MILLIONS of households could save up to £200 a year on their energy bills without needing to turn their boiler flow temperature down.
Households should check which method they use to pay their energy bills because one type is cheaper than the other.
It comes as energy bills for the typical household hit £2,500 after Liz Truss introduced the Energy Price Guarantee (EPG) in her short tenure.
The EPG puts a cap on the wholesale cost of domestic gas and electricity for those on the standard variable tariff.
With this in mind, if you use more energy than the average household – you’ll pay more than £2,500 a year.
And in April the cap will rise to £3,000 a year for the average household – pushing up people’s bills even further.
But households that pay their energy bills by cash, card or cheque will pay even more.
A typical household that doesn’t pay their energy bill by direct debit will spend £2,740 on average over the next year.
That’s why it’s important to set up a direct debit with your energy supplier because it is a cheaper alternative to paying your bills by cash, card or cheque.
This means that the average household will save over £240 a year on their energy bills if they pay by direct debit.
But only 56% of households pay their energy bills via direct debit, according to Ofgem.
That means there are around 12.5million homes that use a different payment method.
However, of those, 4million are on prepayment meters and can’t switch to direct debit for their energy bills and they will have to pay higher gas and electricity rates.
How do energy direct debits work?
When you set up a direct debit with your energy supplier, they will be able to automatically draw the money out of your bank account at a chosen date and time.
You can time it to go out every month or every three months, so you need to make sure there’s enough cash in your account at that time.
Otherwise, you could be hit with late payment fees or end up in an unarranged overdraft.
It’s also important to understand that most suppliers offer two main types of direct debits – fixed and variable.
Most energy customers pay a fixed direct debit, which means you pay a fixed amount every month.
Your energy company will work out the cost of your energy for the year ahead and divide this into equal payments.
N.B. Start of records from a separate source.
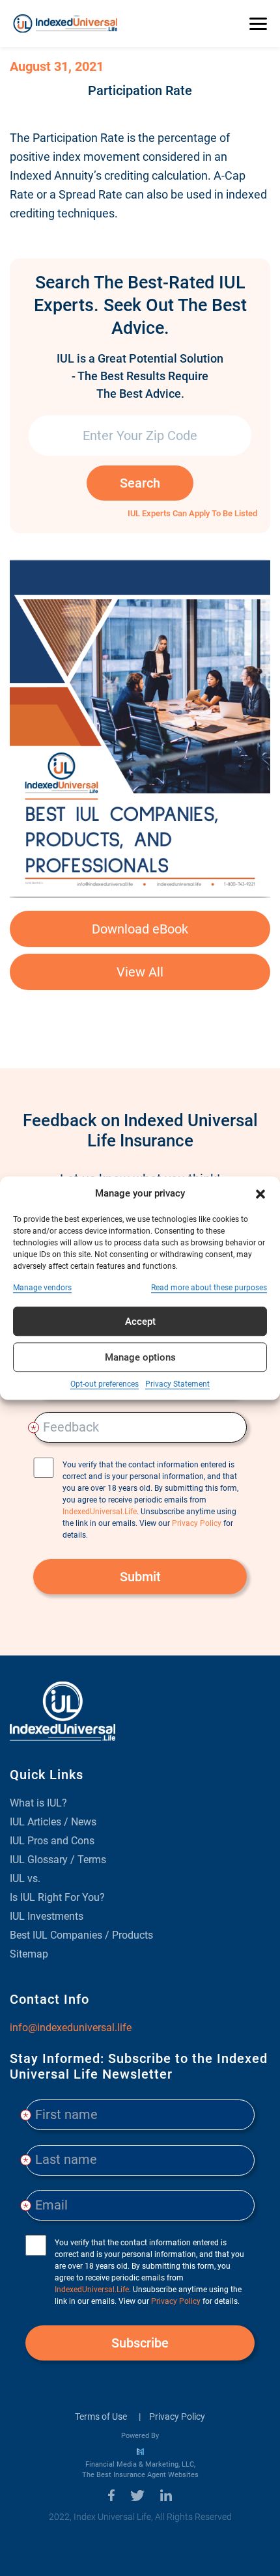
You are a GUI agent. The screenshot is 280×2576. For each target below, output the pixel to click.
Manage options (140, 1357)
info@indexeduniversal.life (71, 2027)
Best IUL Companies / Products (81, 1935)
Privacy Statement (177, 1384)
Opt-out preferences (104, 1384)
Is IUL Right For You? (57, 1897)
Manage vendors (42, 1287)
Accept (140, 1321)
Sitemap (29, 1954)
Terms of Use (101, 2416)
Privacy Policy (177, 2416)
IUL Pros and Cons (52, 1841)
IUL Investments (46, 1916)
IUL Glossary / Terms (58, 1859)
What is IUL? (38, 1803)
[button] (260, 1193)
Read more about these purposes (209, 1287)
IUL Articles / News (53, 1822)
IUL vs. (25, 1878)
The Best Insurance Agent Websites (140, 2475)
Most energy firms will use the average amount of gas and electricity used in previous years to calculate your monthly instalments.
With a fixed direct debit you can spread the cost of your energy use without any surprises.
Those on fixed direct debits are more likely to build up credit during the warmer summer months and if you’re in credit but your direct debit has risen substantially this winter it’s worth challenging it.
But some energy companies give customers the option to pay with a variable direct debit.
With a variable direct debit, you can choose to pay a varying amount every month or every quarter, depending on the energy you use.
You’ll pay for the energy you use, this means you’ll likely pay more in the winter and less in the summer.
Some experts argue that this type of direct debit method makes it harder for households to budget in the colder months but if you only want to pay for what you use each month then a variable direct debit may be a safe bet.
How can I switch to paying by direct debit?
If you do decide to switch to direct debit, just get in touch with your supplier for more details.
Make sure you read your electricity and gas meters regularly, so you’re only paying for the energy you use.
You should check your bills when they arrive and compare them to your meter readings.
And if the payments are wrong, ring up your supplier to give them an actual reading.
What energy bill support is available?
As part of the Autumn Statement yesterday, it was revealed millions on benefits and Universal Credit will receive an extra one-off £900.
Eight million households currently get cost of living payments worth up to £650, but eligibility criteria could change under any new rules.
Right now, eligibility is the list of benefits mentioned above.
Pensioners have also started getting a £300 one-off payment.
You qualify under the current rules if you normally get the winter fuel payment, but this could change under the new rules.
The £300 cost of living payment is paid on top of the other winter support.
You’ll need to be:
- born on or before 25 September 1956
- have lived in the UK for at least one day during the week of 19 to 25 September 2022 in what is known as the “qualifying week”
The scheme is where eligible households can get £150 off their electricity bill each winter – but you’ll have to wait until the colder months to get the money off.
Households in England and Wales don’t need to apply to get the cash and they’ll automatically qualify if they are receiving certain benefits.
You can read more about who’s eligible here.
There are also plenty of energy grants and schemes open to help you out if you’re struggling.
British Gas has recently confirmed that it’ll pay its most vulnerable customers grants worth £750 to help with sky-high bills.
Ask your supplier what’s on offer and how to apply, or check here:
- British Gas Energy Trust
- Bulb energy fund
- EDF’s energy customer support fund
- E.on’s energy fund
- Npower’s energy fund
- Ovo’s debt and energy assistance
- Scottish Power’s hardship fund
There’s also a one-off fuel voucher from your energy supplier if you’re on a prepayment metre.